The United Kingdom is struggling with a disruption of shipments entering the country due to a new twist in the coronavirus situation – just ahead of the impending disruption of Brexit.
A new, more contagious mutation of the coronavirus has emerged in the UK, prompting travel bans imposed from both within and outside the country. As a result, France, Austria, Belgium, Finland, Germany, Ireland, Italy, and the Netherlands have stopped all incoming travel or traffic from the UK.
This ban has the effect of interrupting food shipments, especially fresh food. The UK gets up to 85% of its produce from EU countries in the winter. While trucks are free to enter the UK, European shippers will be reluctant to send them unless they’re sure the drivers can come back.
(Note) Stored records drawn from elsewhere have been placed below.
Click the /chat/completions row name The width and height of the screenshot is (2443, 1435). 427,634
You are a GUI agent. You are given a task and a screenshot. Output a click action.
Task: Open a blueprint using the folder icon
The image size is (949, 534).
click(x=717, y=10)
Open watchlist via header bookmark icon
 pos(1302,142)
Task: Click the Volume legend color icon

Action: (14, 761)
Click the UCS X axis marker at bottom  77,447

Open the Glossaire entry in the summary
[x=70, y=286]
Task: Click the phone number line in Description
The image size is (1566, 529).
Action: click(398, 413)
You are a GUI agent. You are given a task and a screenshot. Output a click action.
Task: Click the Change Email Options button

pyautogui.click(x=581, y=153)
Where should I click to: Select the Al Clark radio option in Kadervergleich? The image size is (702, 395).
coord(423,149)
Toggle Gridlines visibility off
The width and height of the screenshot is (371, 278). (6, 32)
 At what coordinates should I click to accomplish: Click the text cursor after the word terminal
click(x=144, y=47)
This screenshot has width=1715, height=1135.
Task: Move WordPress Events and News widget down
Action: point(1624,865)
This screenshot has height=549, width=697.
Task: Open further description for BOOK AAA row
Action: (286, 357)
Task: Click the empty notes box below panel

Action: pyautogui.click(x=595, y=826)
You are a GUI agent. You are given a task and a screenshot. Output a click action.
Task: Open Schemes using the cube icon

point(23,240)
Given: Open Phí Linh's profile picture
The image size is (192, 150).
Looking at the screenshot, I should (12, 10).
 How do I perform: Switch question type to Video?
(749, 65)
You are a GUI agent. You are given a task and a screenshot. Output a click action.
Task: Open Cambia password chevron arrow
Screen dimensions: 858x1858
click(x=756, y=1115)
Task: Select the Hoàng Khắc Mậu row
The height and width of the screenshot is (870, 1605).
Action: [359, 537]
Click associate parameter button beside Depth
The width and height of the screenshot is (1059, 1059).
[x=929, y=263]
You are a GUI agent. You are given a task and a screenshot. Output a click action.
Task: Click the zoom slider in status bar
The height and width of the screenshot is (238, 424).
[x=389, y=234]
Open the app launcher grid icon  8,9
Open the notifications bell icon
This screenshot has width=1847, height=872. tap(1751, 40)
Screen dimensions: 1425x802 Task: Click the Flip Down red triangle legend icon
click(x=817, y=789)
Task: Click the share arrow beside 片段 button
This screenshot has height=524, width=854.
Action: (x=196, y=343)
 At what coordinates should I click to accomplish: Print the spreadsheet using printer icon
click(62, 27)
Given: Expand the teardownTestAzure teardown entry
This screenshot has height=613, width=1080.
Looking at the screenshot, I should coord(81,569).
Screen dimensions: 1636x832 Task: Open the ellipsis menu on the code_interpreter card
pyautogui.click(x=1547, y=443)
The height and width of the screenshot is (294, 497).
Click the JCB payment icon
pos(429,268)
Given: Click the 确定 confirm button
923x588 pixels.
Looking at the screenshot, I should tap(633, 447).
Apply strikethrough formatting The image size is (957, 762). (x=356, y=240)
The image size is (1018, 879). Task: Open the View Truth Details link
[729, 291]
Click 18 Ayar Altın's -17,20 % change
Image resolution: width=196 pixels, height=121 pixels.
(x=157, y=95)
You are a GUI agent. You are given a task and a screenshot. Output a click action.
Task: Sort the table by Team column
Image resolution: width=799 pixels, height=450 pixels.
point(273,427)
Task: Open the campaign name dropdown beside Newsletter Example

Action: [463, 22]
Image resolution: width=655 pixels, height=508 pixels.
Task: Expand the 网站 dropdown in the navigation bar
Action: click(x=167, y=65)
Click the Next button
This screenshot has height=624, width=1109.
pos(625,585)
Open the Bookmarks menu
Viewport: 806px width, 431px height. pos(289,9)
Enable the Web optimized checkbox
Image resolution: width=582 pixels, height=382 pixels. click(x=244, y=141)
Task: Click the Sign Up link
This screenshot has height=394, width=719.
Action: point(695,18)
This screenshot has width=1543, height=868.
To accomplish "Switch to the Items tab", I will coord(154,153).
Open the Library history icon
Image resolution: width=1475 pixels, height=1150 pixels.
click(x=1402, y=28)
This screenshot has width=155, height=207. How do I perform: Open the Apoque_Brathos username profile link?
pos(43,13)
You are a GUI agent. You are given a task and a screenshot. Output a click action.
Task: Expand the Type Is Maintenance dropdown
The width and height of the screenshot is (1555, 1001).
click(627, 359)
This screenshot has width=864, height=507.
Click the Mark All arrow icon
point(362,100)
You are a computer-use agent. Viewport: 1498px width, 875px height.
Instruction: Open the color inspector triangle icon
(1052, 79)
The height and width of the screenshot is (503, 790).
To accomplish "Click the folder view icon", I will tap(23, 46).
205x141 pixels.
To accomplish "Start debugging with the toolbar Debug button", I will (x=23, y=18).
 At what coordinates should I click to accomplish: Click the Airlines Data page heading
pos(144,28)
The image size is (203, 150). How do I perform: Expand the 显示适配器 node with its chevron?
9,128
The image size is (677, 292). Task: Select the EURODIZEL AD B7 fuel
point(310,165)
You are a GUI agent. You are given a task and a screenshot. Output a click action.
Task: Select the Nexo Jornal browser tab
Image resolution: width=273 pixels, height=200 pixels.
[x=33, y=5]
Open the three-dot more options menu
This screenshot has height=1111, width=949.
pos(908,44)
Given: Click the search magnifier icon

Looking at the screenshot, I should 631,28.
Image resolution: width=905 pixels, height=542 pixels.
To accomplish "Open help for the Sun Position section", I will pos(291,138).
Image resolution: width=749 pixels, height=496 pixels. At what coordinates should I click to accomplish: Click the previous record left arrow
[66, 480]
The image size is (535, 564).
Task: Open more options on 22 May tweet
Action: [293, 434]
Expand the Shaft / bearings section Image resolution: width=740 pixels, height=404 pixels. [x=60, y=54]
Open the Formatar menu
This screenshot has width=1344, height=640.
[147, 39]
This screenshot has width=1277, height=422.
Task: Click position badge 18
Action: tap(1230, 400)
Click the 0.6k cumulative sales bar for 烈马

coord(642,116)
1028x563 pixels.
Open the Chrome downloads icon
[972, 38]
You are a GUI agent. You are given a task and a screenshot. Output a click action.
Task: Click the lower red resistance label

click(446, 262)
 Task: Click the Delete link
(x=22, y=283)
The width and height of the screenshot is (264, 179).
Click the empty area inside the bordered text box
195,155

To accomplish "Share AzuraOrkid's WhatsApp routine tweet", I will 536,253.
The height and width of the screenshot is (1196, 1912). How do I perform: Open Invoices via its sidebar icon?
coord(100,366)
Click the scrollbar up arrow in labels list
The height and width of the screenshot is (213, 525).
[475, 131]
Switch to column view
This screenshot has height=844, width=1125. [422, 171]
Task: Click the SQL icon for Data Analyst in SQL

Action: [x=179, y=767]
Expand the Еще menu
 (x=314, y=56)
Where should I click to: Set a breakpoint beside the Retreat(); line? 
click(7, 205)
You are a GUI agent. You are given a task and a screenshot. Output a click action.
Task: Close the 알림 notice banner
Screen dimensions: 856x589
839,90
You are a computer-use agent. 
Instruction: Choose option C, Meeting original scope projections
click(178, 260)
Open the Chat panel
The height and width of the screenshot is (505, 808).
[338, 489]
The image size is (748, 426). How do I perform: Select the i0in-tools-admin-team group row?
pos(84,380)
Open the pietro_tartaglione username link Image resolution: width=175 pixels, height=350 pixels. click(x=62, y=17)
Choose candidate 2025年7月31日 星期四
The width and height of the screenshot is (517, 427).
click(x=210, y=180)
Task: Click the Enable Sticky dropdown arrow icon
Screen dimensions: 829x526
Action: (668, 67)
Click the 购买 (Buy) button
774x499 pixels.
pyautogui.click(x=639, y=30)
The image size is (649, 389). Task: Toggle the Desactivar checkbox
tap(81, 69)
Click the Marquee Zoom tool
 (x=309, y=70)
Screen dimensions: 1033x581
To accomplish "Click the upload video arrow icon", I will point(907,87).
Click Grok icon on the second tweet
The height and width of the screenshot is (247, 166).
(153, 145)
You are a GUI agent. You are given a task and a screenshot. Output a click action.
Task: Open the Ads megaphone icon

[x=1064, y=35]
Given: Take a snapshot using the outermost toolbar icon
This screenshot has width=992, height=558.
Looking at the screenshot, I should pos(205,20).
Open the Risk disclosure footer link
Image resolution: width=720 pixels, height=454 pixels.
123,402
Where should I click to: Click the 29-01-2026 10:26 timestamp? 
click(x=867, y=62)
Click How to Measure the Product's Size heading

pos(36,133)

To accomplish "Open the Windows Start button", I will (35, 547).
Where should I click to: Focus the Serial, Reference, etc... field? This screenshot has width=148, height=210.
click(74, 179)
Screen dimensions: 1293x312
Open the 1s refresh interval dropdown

Trucks are already piling up at ports like Felixstowe and Southampton, where the British Retail Consortium says that shipping costs are rising by up to 25%. The port of Dover, which handles 17% of incoming goods to the UK, had trucks backed up more than 10 miles, CNN reports.
The pandemic-related ban is a possible preview of the troubles that are in store for British consumers after the New Year. That’s when the UK will lose its favored trading status with the European Union, a result of having voted in 2016 to leave the EU in a “Brexit.”
The chairman of Tesco, Britain’s largest supermarket chain, told Bloomberg that his company is trying to stockpile canned goods and other products with long shelf lives in anticipation of a no-deal Brexit. He predicted shortages of fresh foods but added that it should be only for a month or two.